Childproofing the new formats

0 comments

Estimated reading time: 5 minutes

Kristin-Granbo CROPPolis/EBU newsroom fellow Kritisn Granbo from Norway will be with Polis for the month of October to research the topic of how the way we report news for children is changing. For more information on this research project contact  Kristin via @KGranbo

How can we make children’s news with the same criteria when the terms have changed?

Keeping up with the audience

Keeping up with a middle aged audience is absolutely doable. They have just logged on to Facebook, and (most) are milestones behind media professionals in terms of using social media to keep updated.

Maintaining relevance amongst children and young people is a whole other story. They are likely to have moved on once we have figured out what the next big thing is.

Nevertheless journalists are reforming in order to show their presence wherever their audience may be.

Granbo blog pic 1

Competing with new formats

Once upon a time, and not really that long ago, news for children came only in the shape of a TV bulletin including stories which had been carefully selected and shaped to inform young viewers in words they could understand and which would dampen their fear around hard news and current events.

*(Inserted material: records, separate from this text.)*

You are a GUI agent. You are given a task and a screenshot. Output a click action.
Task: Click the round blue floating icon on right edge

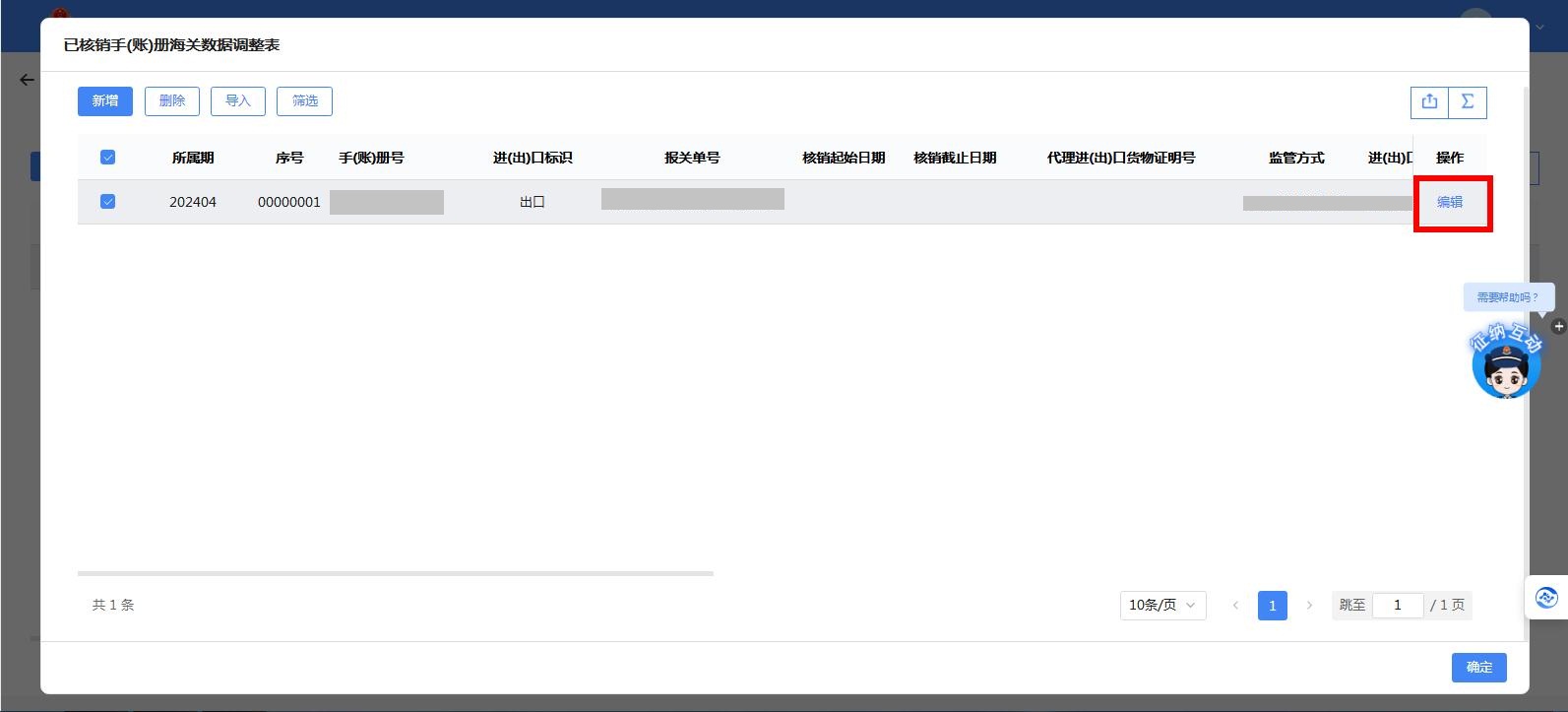1546,598
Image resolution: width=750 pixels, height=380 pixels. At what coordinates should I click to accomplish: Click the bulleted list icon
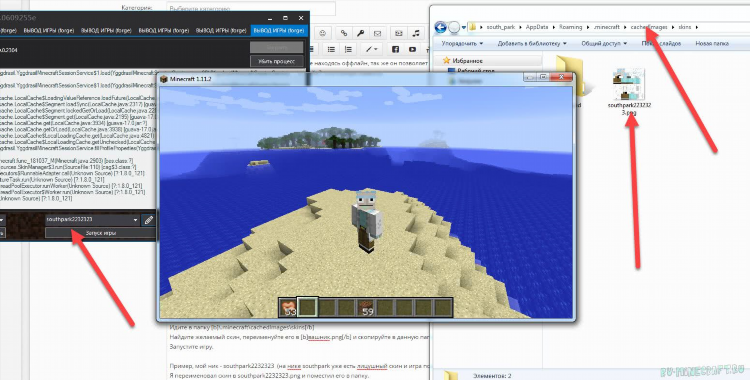click(x=331, y=49)
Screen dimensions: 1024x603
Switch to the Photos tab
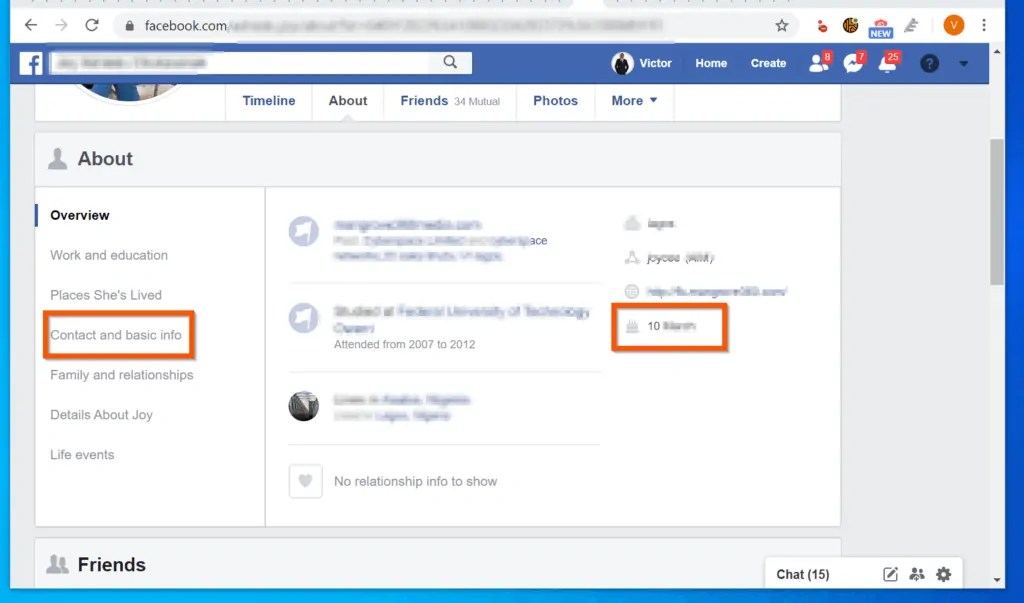pyautogui.click(x=555, y=100)
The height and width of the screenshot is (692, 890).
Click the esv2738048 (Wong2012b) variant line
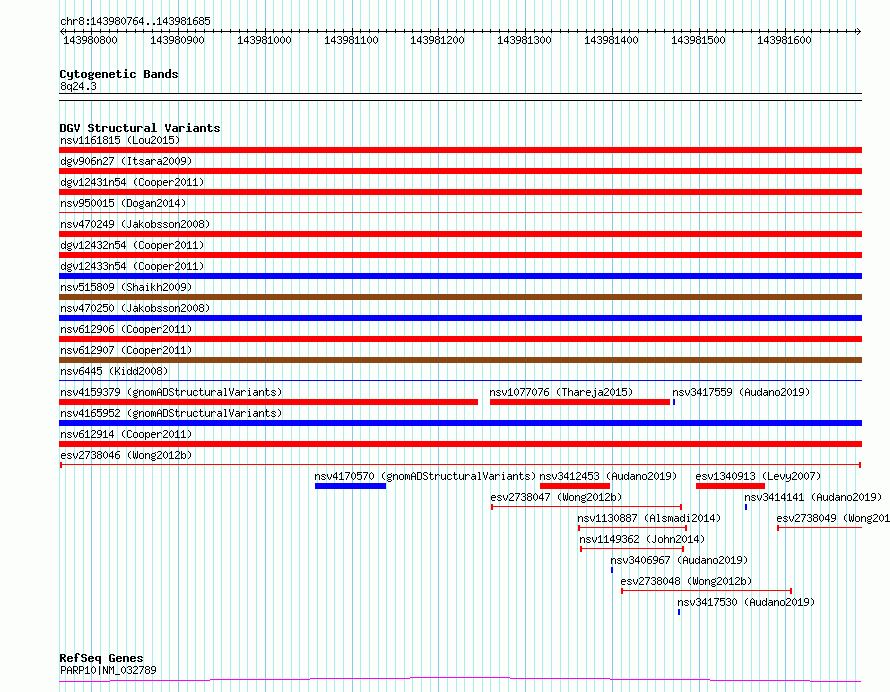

But children have moved on from their TV sets, and so should we, if we want them to pay attention.

In my current research into changes in children’s news reporting, journalists were asked what other news sources they see as alternatives for their audience (children).

Nearly all of them said Instagram (93%), 73% said Snapchat, while 63% meant that Facebook was a competitive source of news for children.

News on Instagram and Snapchat

Some children’s news programmes around Europe are now taking this information seriously and offering news on new platforms such as Instagram and Snapchat.

Norwegian Broadcasting Corporations’ Supernytt, for example, which is aimed at 8-12 year olds, began posting news on Instagram one year ago. They now have nearly 34.000 followers.

Seeing that there are currently 300.000 children in the target audience in Norway, this means one in every ten child follows these news updates on Instagram (we do not, however, know that all followers are in this age group, even though that is the target audience for the account).

A Snapchat account has also been set up in recent months, which is being run by the journalists, where one of the presenters show/present and talk about one big news story of that day.

Granbo blog pic 2

Same criteria, new challenges

These two platforms are still being tried and tested and is constantly changing, 12 months on, because how do you compress a minute and a half long TV story into a ten seconds long “snap story”? Or how do you say what you would normally say in five paragraphs online, in just a picture and three words on Instagram? There is no quick fix to those questions.

Short formats in bite size servings, easily accessible and continuously updated is naturally a preferred presentation of the news, for adults and children alike (with a short attention span). But how do we ensure that these new formats maintain the same quality as the one minute thirty second TV story?

How do we explain the news in words children understand, with information that gives context to the events of the world, without frightening, but which enlightens them and inspire them to keep watching and listening?

As one journalist in my survey put it: “Children’s news program must be very adaptable”.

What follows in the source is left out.